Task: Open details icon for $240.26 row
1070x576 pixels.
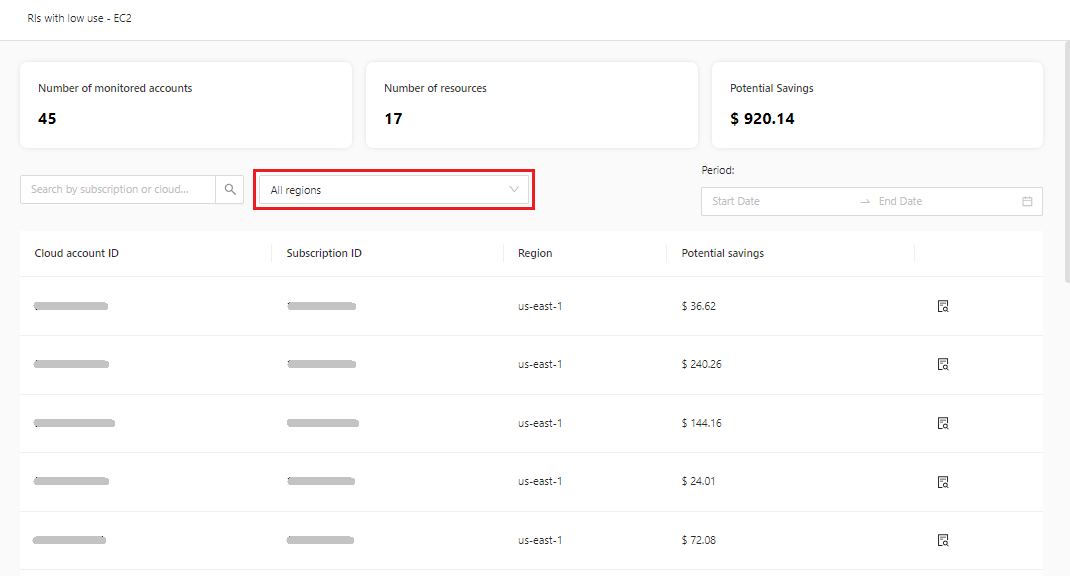Action: click(942, 364)
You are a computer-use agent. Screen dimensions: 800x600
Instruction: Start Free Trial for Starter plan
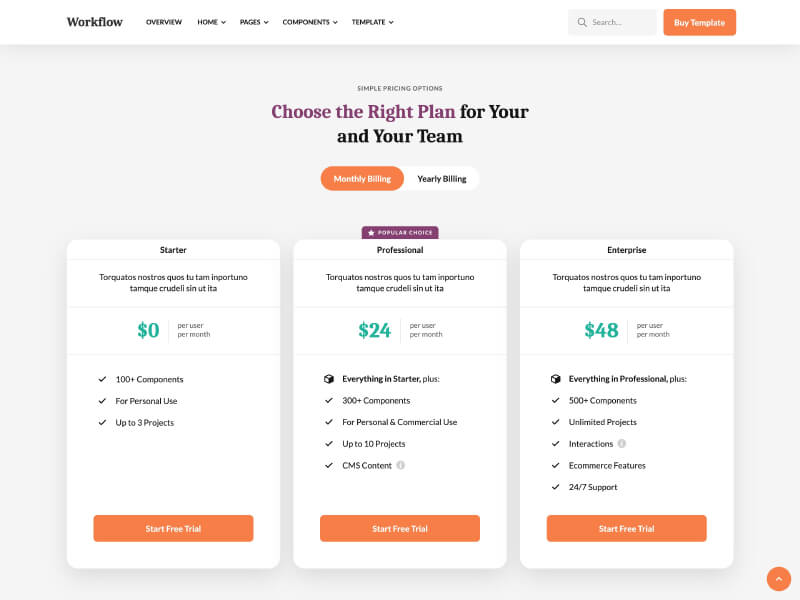click(x=173, y=528)
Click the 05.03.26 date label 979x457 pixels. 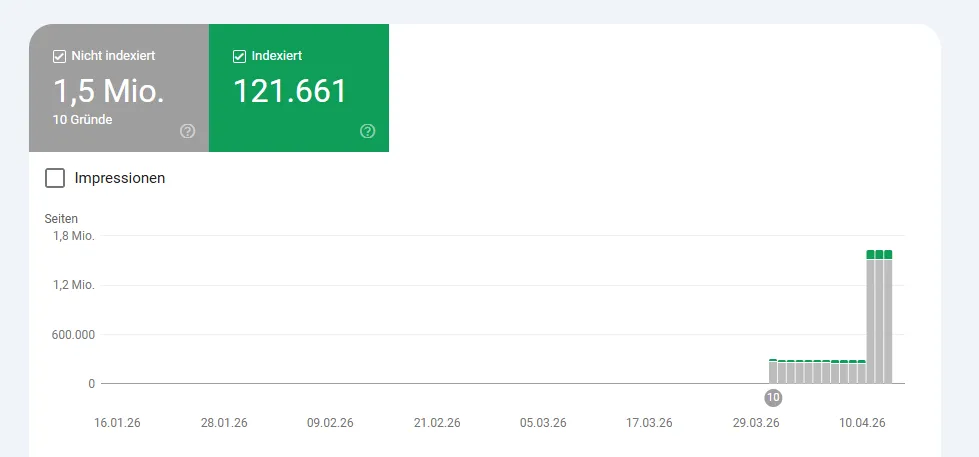tap(543, 423)
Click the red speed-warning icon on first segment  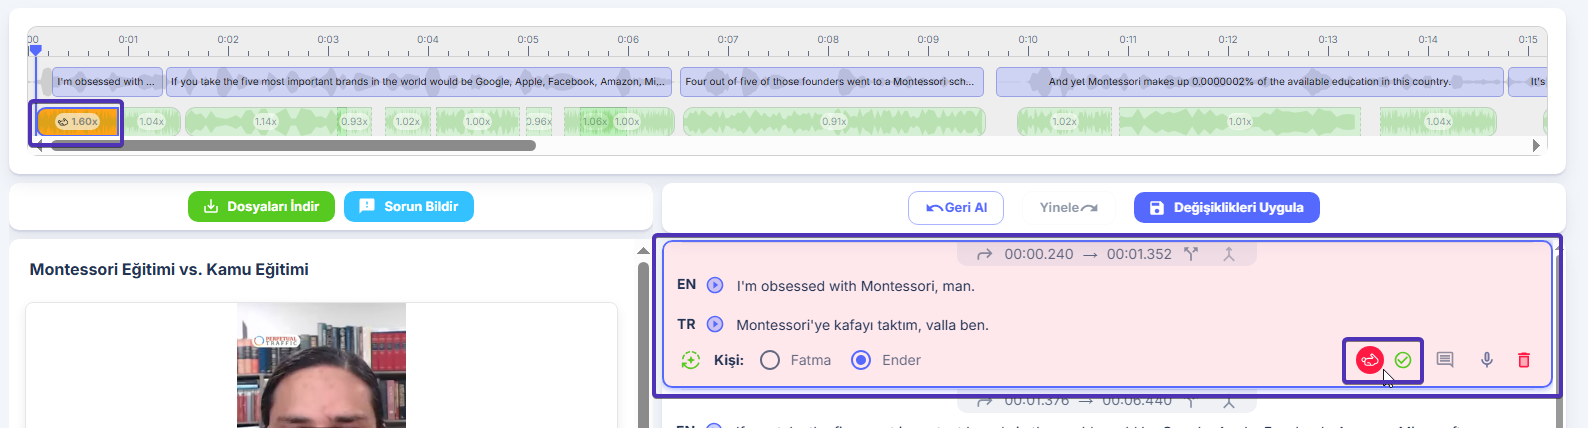[1369, 360]
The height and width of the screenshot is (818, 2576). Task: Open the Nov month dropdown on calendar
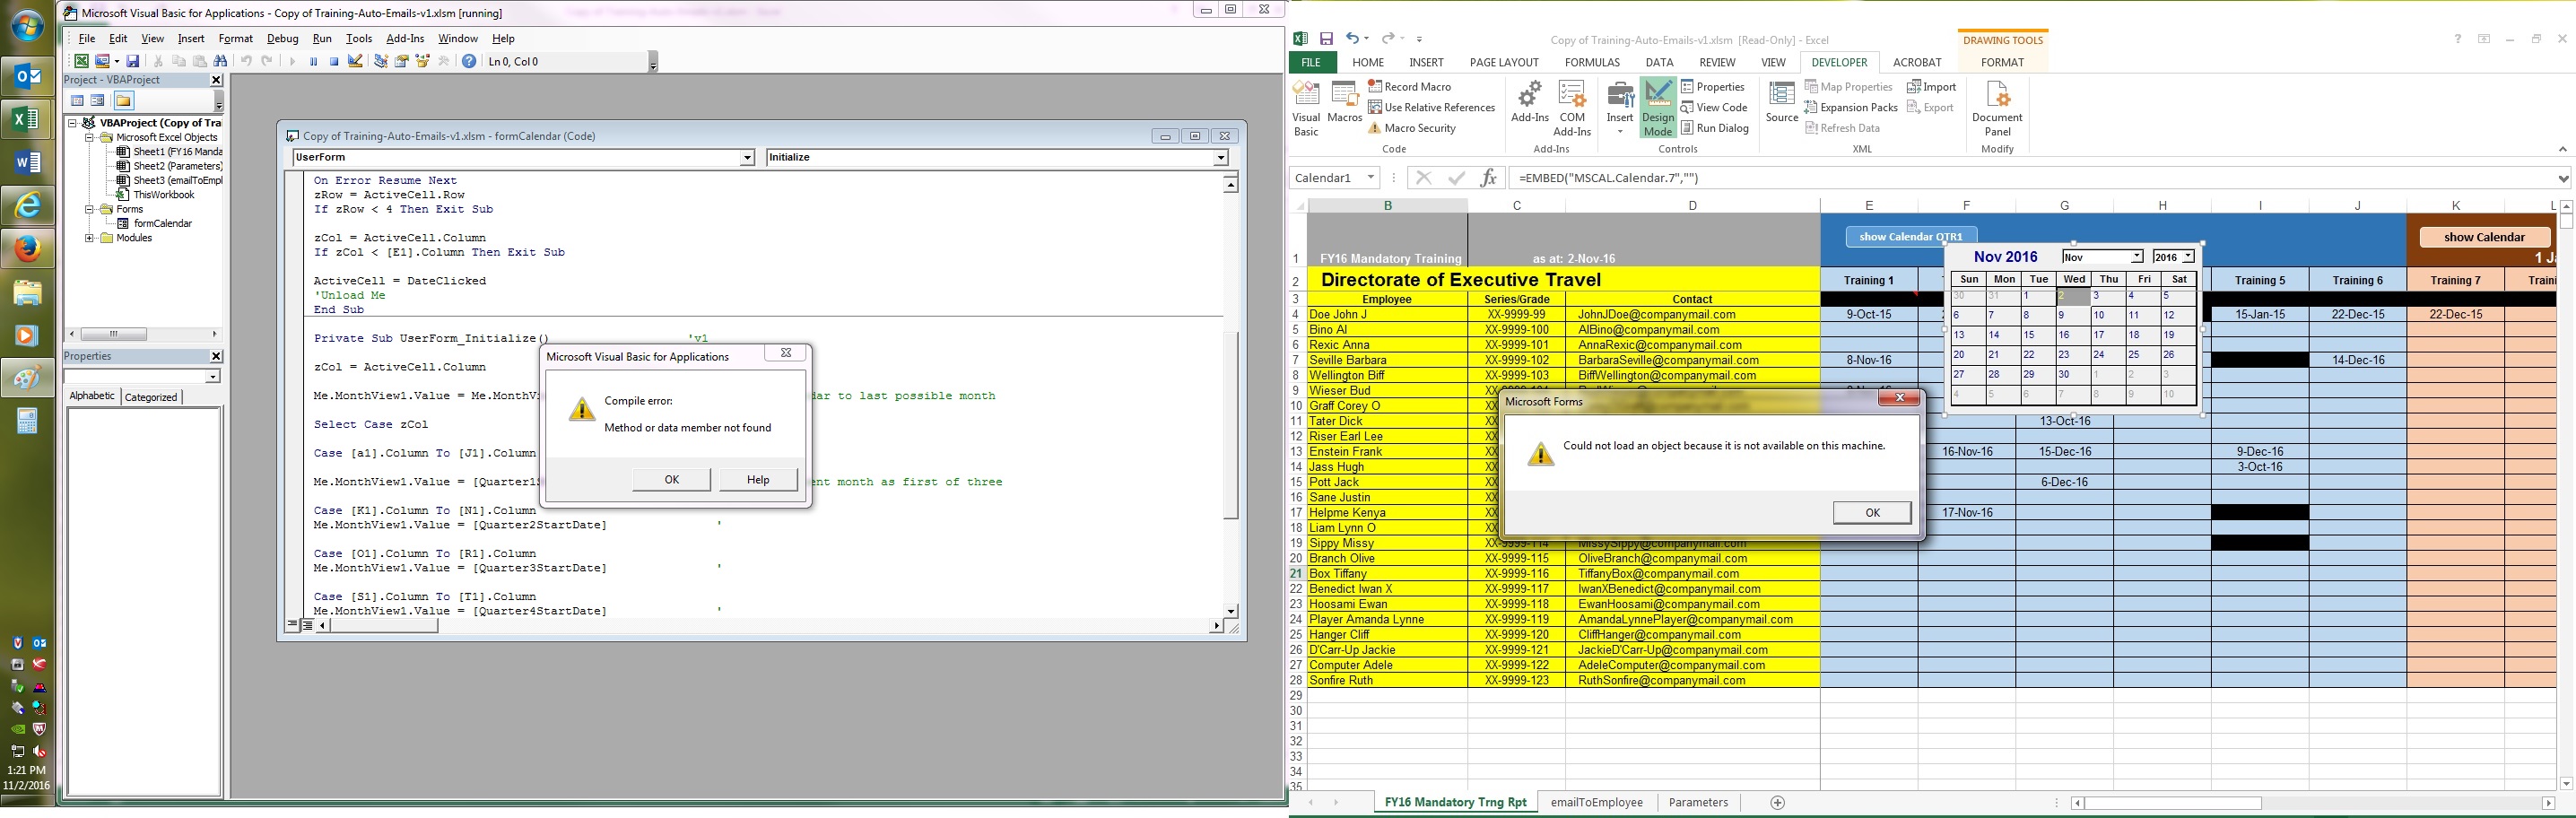2136,257
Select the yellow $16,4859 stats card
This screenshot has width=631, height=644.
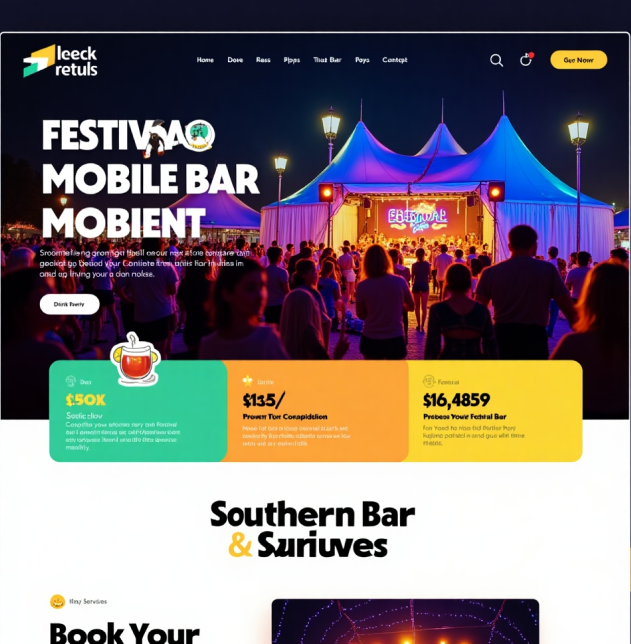pyautogui.click(x=495, y=411)
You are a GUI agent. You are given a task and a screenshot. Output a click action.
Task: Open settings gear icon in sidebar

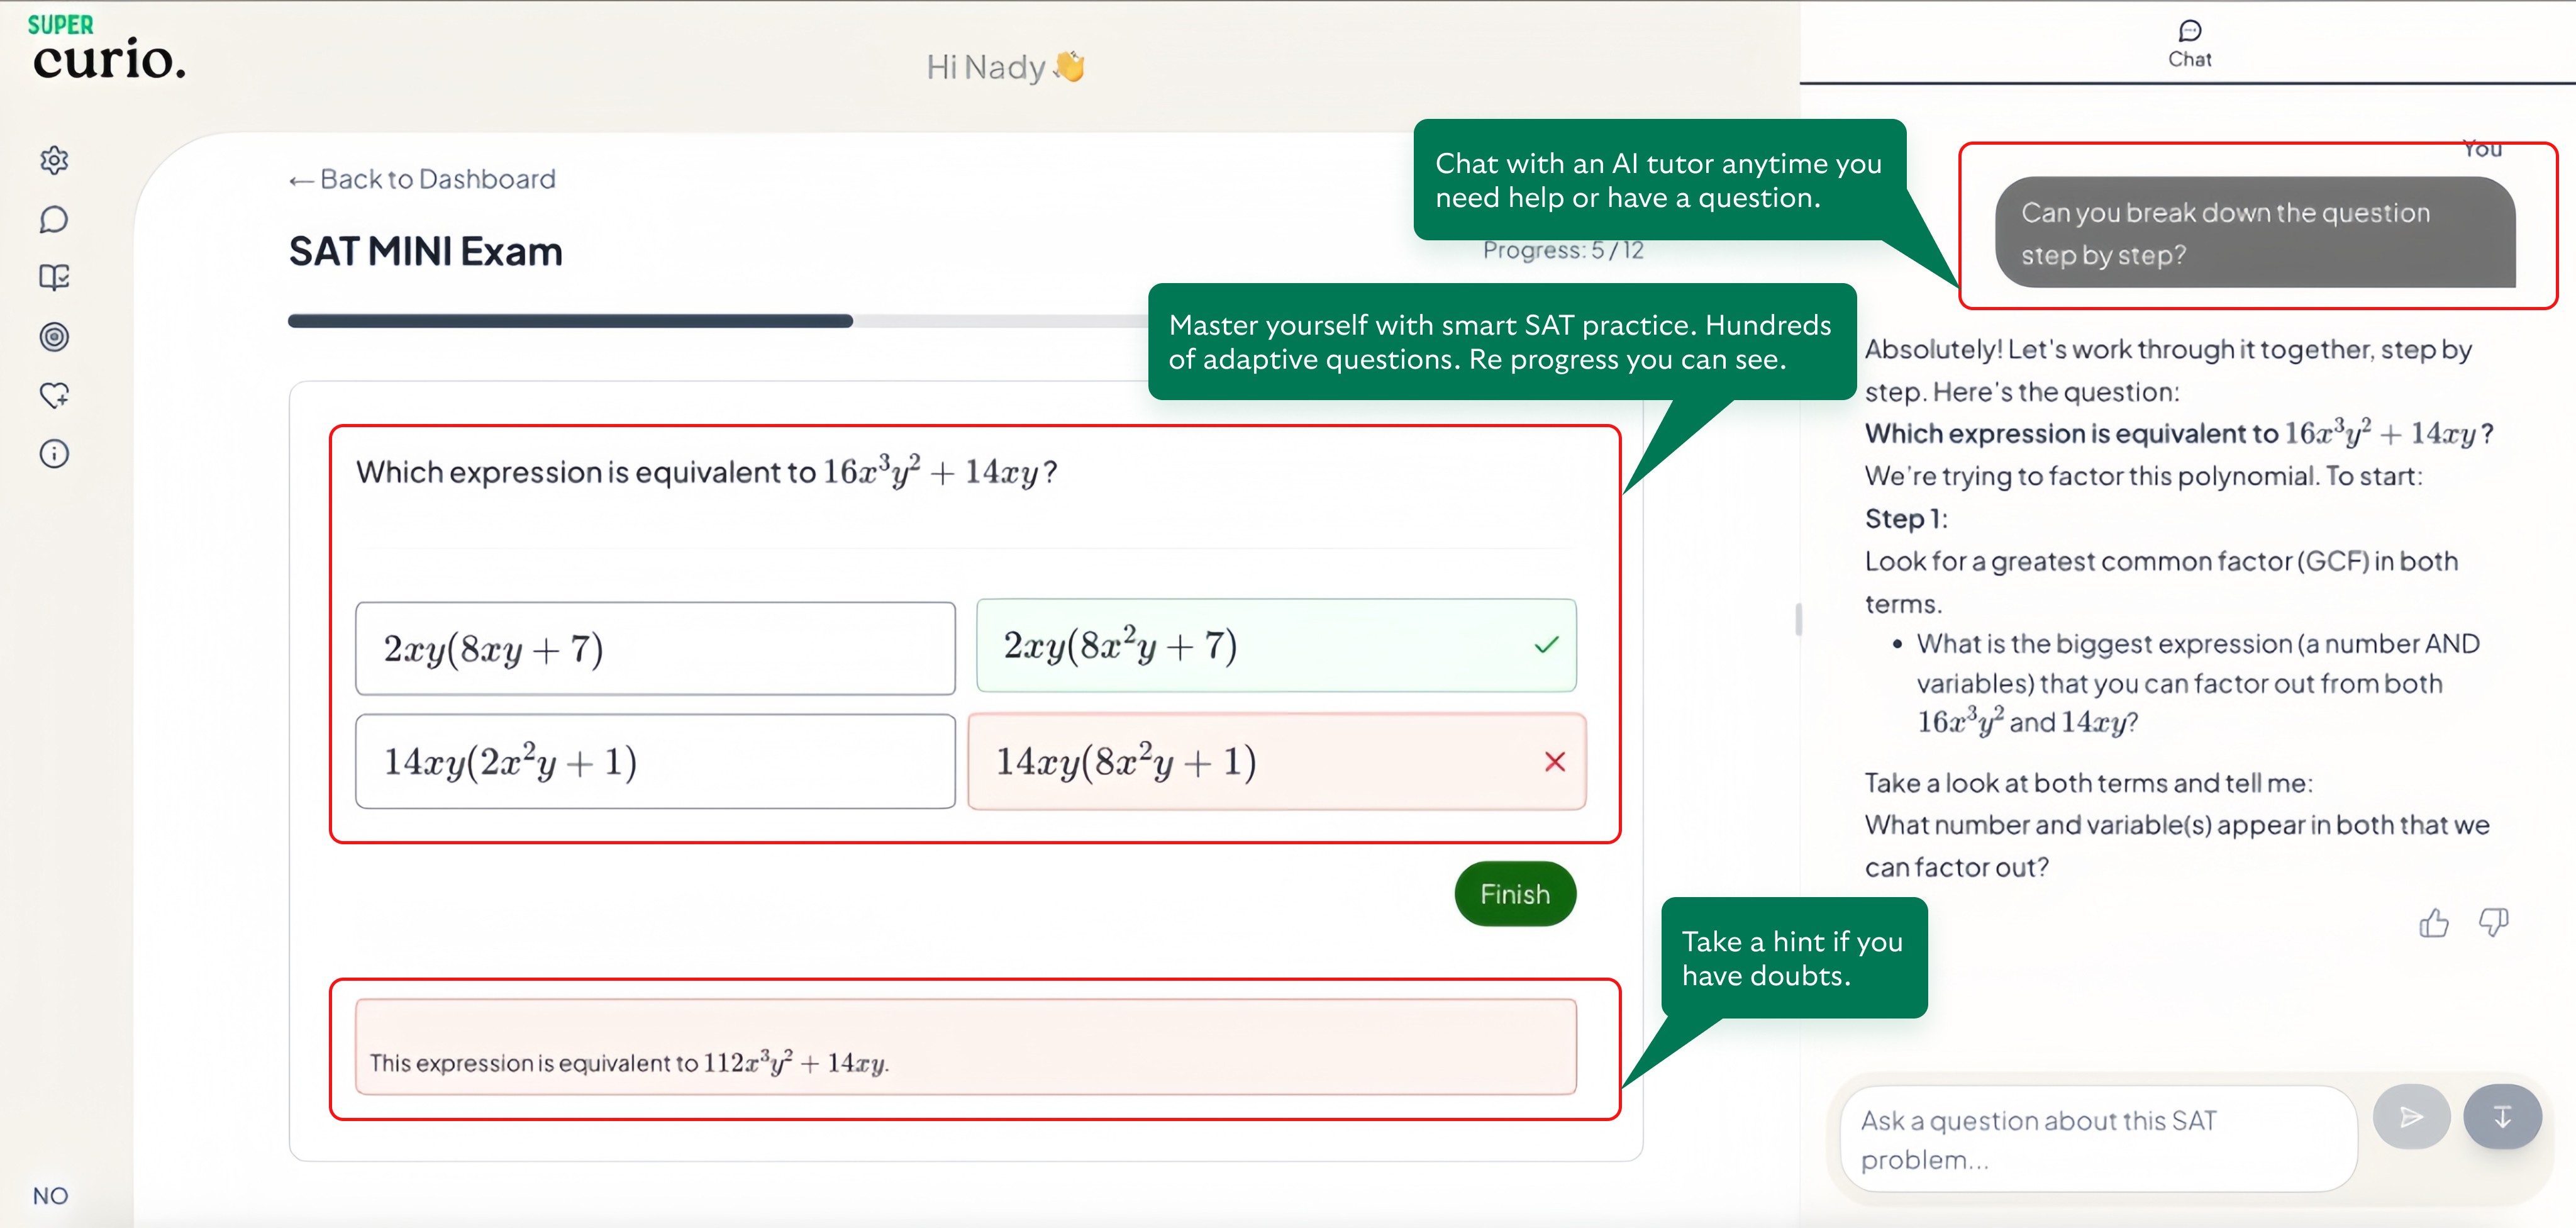point(54,160)
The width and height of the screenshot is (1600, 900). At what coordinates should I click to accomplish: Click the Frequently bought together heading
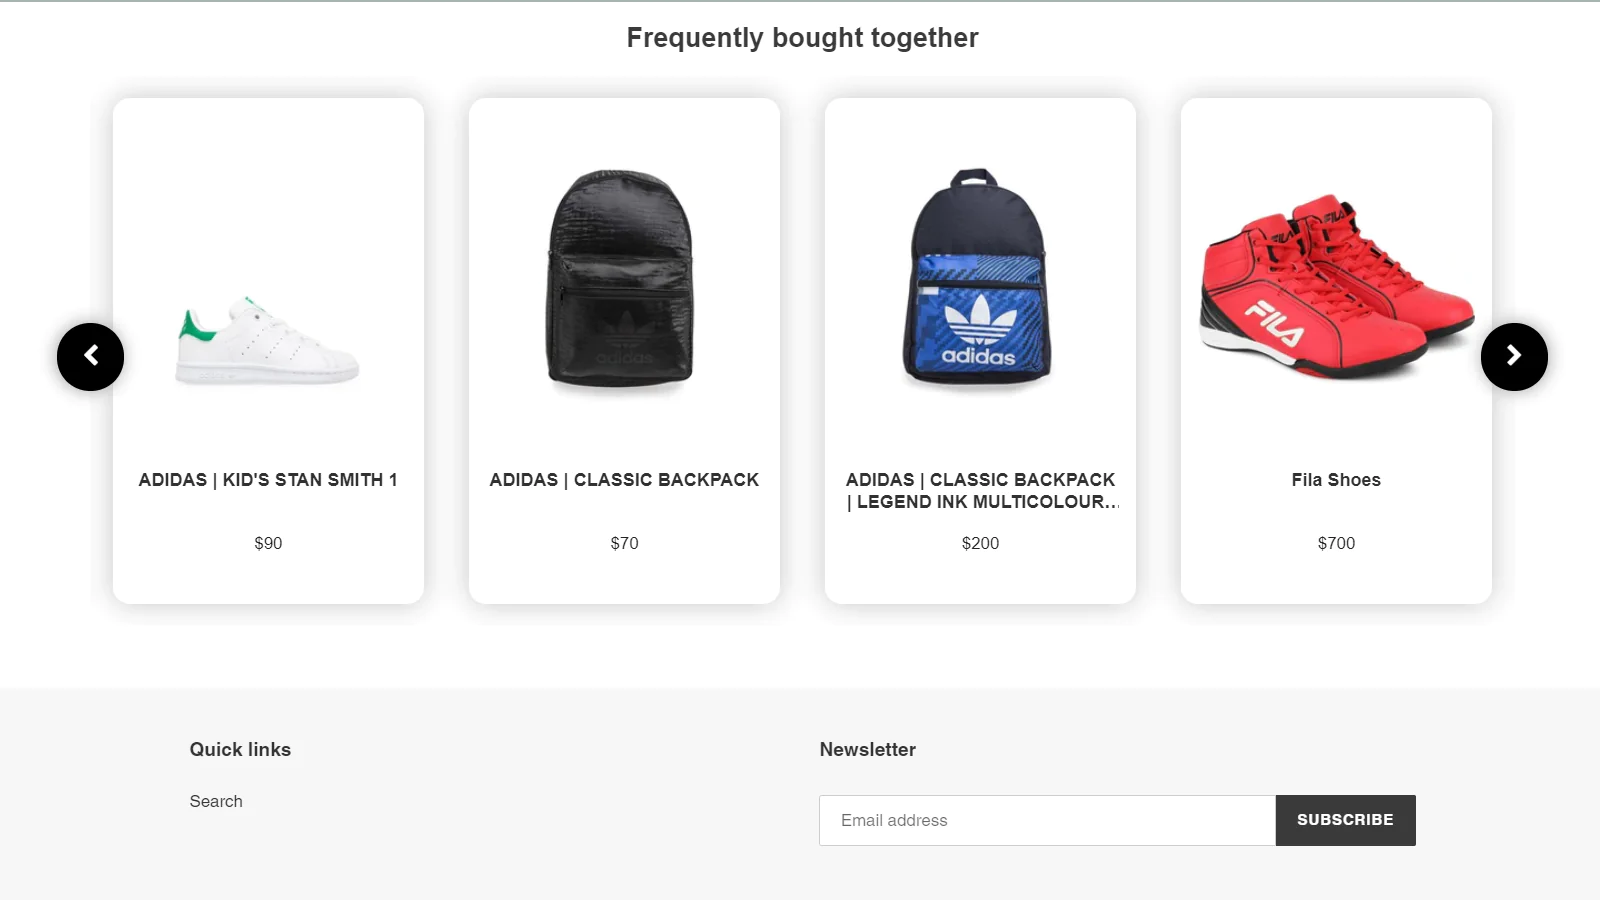pyautogui.click(x=802, y=38)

EXERCISE DETAILS:
Rewrite the material from the line with "Select the yellow $16,4859 stats card" up to and including its last line, requests included, multiplying every coordinate in the answers by 1.15 and rounding to whole numbers, with halves rounded up. Leave the pictures out of your answer.

REPLY:
Select the yellow $16,4859 stats card
This screenshot has width=631, height=644.
pyautogui.click(x=569, y=473)
You are a GUI agent. You are given a task and a screenshot. Output a click action.
Task: Open settings gear icon in sidebar

point(62,184)
The width and height of the screenshot is (1600, 900). At what coordinates should I click to accomplish: Click the Frequently bought together heading
pyautogui.click(x=922, y=44)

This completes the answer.